Trecho apresentado:
○ ○ ○ ○ ○
Em crianças, as neutropenias crônicas podem ser causadas por diversas etiologias com prognósticos variáveis. Podem ser divididas em congênitas e adquiridas. Serão abordadas as neutropenias congênitas graves, neutropenia cíclica, congênita benigna, citopenia refratária da infância e neutropenia autoimune.

A neutropenia congênita grave constitui um grupo heterogêneo de doenças hematológicas hereditárias raras, caracterizadas por defeito na maturação dos neutrófilos e cursam geralmente com neutrófilos abaixo de 200 células por µL. A incidência é de aproximadamente dois casos por milhão na população mundial.

De grande relevância histórica, a síndrome de Kostmann foi descrita pela primeira vez por Rolf Kostmann em indivíduos de uma família sueca que faleceram em idade muito precoce6. Esses primeiros casos seguiram um padrão hereditário autossômico recessivo. Posteriormente foram descritos outros casos de neutropenia congênita grave com diferentes padrões hereditários. Antes do advento do estudo genético, considerava-se toda essa classe de neutropenias como Kostmann, e à medida que diferentes alterações genéticas foram descobertas, percebeu-se que não se tratava de uma patologia única, mas sim de um grupo heterogêneo de doenças. O prognóstico desses pacientes é sombrio, com infecções graves e recorrentes desde os primeiros meses de vida. Em aproximadamente 50% dos casos ocorrem mutações autossômicas dominantes no gene ELANE, responsável pela codificação da elastase dos neutrófilos. Essa enzima é uma protease capaz de digerir a elastina, presente em diversos micro-organismos, levando à sua morte. Em 10 a 20% dos casos, ocorrem mutações autossômicas recessivas no gene HAX1, que contribui para a ativação da via de sinalização do fator estimulador de colônias dos granulócitos7. No entanto, até o presente momento, 24 genes foram descritos nesse grupo heterogêneo de doenças8.
○ ○ ○ ○ ○
Material fornecido:
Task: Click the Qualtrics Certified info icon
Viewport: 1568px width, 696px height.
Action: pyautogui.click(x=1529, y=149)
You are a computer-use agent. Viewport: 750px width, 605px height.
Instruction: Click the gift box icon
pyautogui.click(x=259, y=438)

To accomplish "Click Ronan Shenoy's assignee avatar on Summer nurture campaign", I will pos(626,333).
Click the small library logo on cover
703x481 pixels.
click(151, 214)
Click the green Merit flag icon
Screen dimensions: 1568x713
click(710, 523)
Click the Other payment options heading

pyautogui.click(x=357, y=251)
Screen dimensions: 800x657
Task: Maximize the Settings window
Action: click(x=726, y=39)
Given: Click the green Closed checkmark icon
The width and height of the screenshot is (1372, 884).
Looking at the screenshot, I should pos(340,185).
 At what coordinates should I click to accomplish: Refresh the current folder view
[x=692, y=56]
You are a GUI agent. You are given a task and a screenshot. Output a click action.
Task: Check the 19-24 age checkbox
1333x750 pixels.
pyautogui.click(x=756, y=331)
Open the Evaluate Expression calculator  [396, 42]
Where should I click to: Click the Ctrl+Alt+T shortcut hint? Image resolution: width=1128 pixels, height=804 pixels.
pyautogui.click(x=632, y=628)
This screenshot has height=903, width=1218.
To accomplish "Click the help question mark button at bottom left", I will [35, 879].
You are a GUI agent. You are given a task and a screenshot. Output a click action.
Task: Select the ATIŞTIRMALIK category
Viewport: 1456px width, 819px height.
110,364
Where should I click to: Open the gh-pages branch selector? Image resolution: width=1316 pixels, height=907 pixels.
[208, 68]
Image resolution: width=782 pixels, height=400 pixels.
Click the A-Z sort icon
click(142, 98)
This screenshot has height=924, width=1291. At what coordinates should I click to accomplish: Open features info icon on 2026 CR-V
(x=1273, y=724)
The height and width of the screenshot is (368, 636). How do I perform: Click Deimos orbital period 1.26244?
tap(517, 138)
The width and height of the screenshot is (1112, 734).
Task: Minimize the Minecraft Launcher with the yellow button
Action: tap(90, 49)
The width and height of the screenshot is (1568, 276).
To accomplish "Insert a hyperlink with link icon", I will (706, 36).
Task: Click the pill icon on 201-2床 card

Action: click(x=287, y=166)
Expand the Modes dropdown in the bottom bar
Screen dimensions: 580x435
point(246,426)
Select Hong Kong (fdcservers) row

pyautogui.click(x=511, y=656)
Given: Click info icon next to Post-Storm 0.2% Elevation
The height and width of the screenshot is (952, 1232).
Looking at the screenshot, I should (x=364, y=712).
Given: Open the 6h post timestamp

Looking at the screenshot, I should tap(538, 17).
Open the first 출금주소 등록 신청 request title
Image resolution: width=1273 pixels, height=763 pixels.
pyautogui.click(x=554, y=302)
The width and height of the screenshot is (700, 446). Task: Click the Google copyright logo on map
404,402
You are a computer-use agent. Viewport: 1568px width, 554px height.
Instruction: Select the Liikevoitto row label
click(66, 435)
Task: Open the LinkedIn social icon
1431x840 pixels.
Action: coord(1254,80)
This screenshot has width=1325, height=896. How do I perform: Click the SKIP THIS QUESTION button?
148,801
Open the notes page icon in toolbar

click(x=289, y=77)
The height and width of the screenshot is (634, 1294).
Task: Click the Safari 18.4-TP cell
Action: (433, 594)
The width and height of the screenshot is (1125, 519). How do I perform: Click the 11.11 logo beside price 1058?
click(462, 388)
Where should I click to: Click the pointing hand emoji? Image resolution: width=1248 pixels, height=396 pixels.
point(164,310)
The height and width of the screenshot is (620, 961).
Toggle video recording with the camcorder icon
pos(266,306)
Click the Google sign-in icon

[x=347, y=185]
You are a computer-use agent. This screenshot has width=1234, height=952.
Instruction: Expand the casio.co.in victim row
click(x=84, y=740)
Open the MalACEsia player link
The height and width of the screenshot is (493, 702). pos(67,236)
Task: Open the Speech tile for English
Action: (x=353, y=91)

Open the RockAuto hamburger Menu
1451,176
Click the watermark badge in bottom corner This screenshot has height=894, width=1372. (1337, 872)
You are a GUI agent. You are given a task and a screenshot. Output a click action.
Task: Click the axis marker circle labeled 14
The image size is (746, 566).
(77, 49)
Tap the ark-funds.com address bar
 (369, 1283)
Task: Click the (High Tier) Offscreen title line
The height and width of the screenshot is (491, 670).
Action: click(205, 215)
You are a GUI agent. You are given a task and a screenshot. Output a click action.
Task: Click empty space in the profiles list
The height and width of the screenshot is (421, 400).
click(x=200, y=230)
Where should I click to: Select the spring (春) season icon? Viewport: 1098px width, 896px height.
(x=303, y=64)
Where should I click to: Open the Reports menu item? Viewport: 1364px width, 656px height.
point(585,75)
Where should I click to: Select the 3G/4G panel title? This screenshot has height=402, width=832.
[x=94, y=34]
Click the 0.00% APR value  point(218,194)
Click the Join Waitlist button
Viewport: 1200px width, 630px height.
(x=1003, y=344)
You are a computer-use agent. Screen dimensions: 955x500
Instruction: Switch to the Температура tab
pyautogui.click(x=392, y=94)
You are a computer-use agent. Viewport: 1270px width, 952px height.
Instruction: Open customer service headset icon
○ ○ ○ ○ ○
Tarefa A:
Qual é a incidência aproximada da neutropenia congênita grave na população mundial, segundo o texto sobre neutropenias?
Tarefa B:
No texto sobre neutropenias, troque "etiologias" por "causas" e reescreva o trecho começando em "Em crianças, as" e seguindo até "e neutropenia autoimune.".
O material foi extraído de uma fonte diferente da do texto sobre neutropenias.

Resultado A:
Aproximadamente dois casos por milhão.

Resultado B:
Em crianças, as neutropenias crônicas podem ser causadas por diversas causas com prognósticos variáveis. Podem ser divididas em congênitas e adquiridas. Serão abordadas as neutropenias congênitas graves, neutropenia cíclica, congênita benigna, citopenia refratária da infância e neutropenia autoimune.